MT

Medium regulation

Homeschooling in Montana for military families

Military families need a homeschool plan that is legally clean and operationally realistic. In Montana, start with the state checklist, then build around portable records, flexible pacing, quick state-law checks after moves, and stable curriculum routines.

Plain-English note: this is a parent guide, not legal advice. Use the official source links at the bottom of the page before a deadline or filing decision.

Montana compliance baseline

  1. 1Check Montana's notice rule: Yes. Families notify the county superintendent each school fiscal year that the child is being homeschooled.
  2. 2Calendar the deadline: During each school fiscal year, which runs from July 1 through June 30. The HSLDA source suggests filing at the beginning of each school year.
  3. 3Build around required subjects: English language arts, Mathematics, Social studies, Science, Health, Arts, Career education
  4. 4Keep records that match the state summary: Keep attendance records for your homeschool and make them available to the county superintendent on request.

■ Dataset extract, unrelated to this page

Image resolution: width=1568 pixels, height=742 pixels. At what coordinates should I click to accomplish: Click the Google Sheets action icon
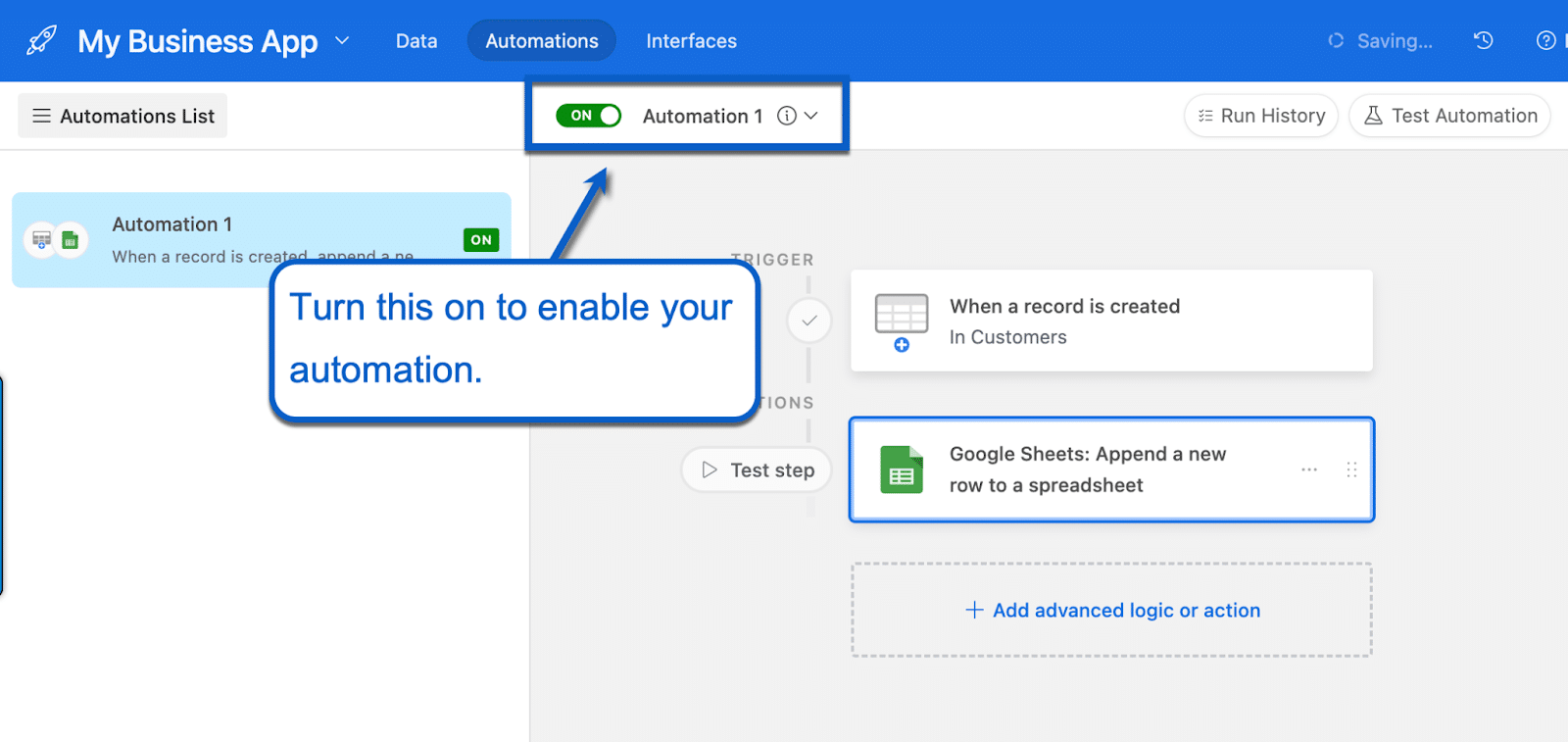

Families should also keep a copy of the yearly notice and strong academic records, especially for high school, even though the available sources mainly speak to attendance.
  5. 5Plan for testing or evaluation if required: No statewide testing requirement is described in the available sources reviewed here.
  6. 6Use official source links before making a filing or deadline decision.

Operating model

portable records, flexible pacing, quick state-law checks after moves, and stable curriculum routines

Curriculum fit

Choose tools that reduce parent bottlenecks: clear lesson plans, independent work where appropriate, reusable family subjects, and simple recordkeeping.

Support options

Co-ops, umbrella schools, virtual options, sports, and dual enrollment vary by state. Current Montana notes: Yes, but it is optional. The available sources mainly describe Montana's direct parent-run homeschool path. The raw sources do not describe a separate virtual-school homeschool pathway. Families may use online materials privately, but public virtual enrollment would be a different arrangement from direct homeschooling.

Related homeschool guides for Montana

These internal links connect curriculum, schedule, special-needs, testing, and state-law pages so parents can move from a search question to the legal checklist without starting over.

Free printables

Download the homeschool starter kit

Print these before you start: a state startup checklist, letter-of-intent template, attendance tracker, and high-school transcript template.

View all downloads

These printables are general planning tools, not legal advice. Always verify the current rule on your state page and official source links before filing deadlines.

Frequently asked questions

Can military families homeschool in Montana?

Homeschooling is legal in Montana, but families need to file yearly notice and follow basic attendance, subject, and instruction-time rules.

What is the first legal step in Montana?

Yes. Families notify the county superintendent each school fiscal year that the child is being homeschooled.

What records should military families keep?

Keep attendance records for your homeschool and make them available to the county superintendent on request. Families should also keep a copy of the yearly notice and strong academic records, especially for high school, even though the available sources mainly speak to attendance.

Start with the Montana legal checklist

This guide is useful only if it sits on top of the actual Montana homeschool requirements. Review the state law hub before buying curriculum, changing schools, or setting deadlines.